Task inputs:
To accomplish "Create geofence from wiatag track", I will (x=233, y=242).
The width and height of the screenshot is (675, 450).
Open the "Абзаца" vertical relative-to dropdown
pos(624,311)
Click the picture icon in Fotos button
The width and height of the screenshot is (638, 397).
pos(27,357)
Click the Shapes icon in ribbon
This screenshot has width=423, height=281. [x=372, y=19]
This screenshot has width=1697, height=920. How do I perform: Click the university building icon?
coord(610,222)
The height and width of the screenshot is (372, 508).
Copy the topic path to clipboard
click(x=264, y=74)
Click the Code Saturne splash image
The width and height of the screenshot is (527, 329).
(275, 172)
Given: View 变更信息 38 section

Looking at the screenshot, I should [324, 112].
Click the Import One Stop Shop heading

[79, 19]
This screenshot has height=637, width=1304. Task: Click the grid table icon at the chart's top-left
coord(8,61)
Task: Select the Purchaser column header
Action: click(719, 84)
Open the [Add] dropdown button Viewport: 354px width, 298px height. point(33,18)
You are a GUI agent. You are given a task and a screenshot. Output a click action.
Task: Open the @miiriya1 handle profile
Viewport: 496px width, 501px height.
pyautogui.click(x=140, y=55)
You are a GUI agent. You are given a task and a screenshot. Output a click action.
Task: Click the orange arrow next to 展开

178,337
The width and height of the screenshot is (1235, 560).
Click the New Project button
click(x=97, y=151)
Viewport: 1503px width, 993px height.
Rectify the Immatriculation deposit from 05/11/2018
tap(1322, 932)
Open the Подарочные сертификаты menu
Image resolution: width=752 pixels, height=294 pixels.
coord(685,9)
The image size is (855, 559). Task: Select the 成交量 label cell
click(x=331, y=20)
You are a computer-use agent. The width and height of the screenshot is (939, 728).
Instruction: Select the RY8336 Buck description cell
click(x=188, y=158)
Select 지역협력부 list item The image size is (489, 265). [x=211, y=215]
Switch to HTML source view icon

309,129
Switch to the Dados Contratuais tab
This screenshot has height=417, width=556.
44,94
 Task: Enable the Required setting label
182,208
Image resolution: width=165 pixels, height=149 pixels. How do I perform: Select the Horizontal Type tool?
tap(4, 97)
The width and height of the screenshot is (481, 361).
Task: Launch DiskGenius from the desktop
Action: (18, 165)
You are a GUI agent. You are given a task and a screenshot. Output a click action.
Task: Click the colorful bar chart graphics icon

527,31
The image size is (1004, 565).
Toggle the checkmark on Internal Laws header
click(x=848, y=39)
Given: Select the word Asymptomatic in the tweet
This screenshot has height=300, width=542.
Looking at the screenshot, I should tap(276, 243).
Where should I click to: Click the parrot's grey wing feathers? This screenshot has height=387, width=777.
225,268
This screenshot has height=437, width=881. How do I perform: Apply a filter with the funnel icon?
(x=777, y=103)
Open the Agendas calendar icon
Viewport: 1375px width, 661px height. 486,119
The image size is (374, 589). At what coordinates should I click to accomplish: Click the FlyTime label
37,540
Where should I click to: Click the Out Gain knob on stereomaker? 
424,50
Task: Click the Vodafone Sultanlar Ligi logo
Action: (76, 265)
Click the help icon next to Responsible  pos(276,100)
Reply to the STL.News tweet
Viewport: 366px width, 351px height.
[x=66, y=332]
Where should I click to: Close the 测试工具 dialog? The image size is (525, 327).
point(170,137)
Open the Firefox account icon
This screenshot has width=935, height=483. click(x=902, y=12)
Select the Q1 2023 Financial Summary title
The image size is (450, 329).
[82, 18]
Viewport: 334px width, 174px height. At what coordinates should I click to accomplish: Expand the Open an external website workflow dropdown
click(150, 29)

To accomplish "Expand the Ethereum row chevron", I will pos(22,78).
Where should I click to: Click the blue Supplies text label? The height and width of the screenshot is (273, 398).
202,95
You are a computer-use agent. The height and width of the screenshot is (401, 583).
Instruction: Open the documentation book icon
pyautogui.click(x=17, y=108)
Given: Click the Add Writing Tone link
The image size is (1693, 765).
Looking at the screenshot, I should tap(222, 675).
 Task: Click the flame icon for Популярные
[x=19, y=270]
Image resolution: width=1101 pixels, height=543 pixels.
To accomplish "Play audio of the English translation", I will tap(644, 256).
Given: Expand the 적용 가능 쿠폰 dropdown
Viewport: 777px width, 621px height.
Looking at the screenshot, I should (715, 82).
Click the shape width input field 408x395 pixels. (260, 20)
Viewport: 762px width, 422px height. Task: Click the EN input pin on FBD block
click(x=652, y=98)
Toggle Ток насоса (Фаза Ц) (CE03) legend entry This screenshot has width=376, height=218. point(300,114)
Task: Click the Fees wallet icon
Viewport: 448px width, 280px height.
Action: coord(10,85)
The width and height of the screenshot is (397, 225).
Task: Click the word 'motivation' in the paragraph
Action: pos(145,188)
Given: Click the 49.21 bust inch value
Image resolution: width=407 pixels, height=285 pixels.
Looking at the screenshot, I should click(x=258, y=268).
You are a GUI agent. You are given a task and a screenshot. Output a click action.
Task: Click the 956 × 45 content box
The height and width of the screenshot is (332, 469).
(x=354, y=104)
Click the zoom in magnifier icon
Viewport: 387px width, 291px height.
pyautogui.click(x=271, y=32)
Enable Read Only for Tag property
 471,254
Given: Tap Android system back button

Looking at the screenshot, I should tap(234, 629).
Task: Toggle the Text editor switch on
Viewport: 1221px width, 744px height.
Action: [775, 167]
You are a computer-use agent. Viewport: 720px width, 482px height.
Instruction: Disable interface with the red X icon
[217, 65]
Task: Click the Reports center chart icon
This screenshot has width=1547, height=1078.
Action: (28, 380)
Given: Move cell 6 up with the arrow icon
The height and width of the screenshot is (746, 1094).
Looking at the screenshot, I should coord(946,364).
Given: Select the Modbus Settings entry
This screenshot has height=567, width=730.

Work task: What you return must be the lines from the line holding "Viewport: 762px width, 422px" through the final line of the material, word for word, and nothing more.

Solution for this problem:
Viewport: 762px width, 422px height. Task: Click the EN input pin on FBD block
click(x=652, y=98)
Toggle Ток насоса (Фаза Ц) (CE03) legend entry This screenshot has width=376, height=218. point(300,114)
Task: Click the Fees wallet icon
Viewport: 448px width, 280px height.
Action: coord(10,85)
The width and height of the screenshot is (397, 225).
Task: Click the word 'motivation' in the paragraph
Action: pos(145,188)
Given: Click the 49.21 bust inch value
Image resolution: width=407 pixels, height=285 pixels.
Looking at the screenshot, I should click(x=258, y=268).
You are a GUI agent. You are given a task and a screenshot. Output a click action.
Task: Click the 956 × 45 content box
The height and width of the screenshot is (332, 469).
(x=354, y=104)
Click the zoom in magnifier icon
Viewport: 387px width, 291px height.
pyautogui.click(x=271, y=32)
Enable Read Only for Tag property
 471,254
Given: Tap Android system back button

Looking at the screenshot, I should tap(234, 629).
Task: Toggle the Text editor switch on
Viewport: 1221px width, 744px height.
Action: [775, 167]
You are a computer-use agent. Viewport: 720px width, 482px height.
Instruction: Disable interface with the red X icon
[217, 65]
Task: Click the Reports center chart icon
This screenshot has width=1547, height=1078.
Action: (28, 380)
Given: Move cell 6 up with the arrow icon
The height and width of the screenshot is (746, 1094).
Looking at the screenshot, I should coord(946,364).
Given: Select the Modbus Settings entry
This screenshot has height=567, width=730.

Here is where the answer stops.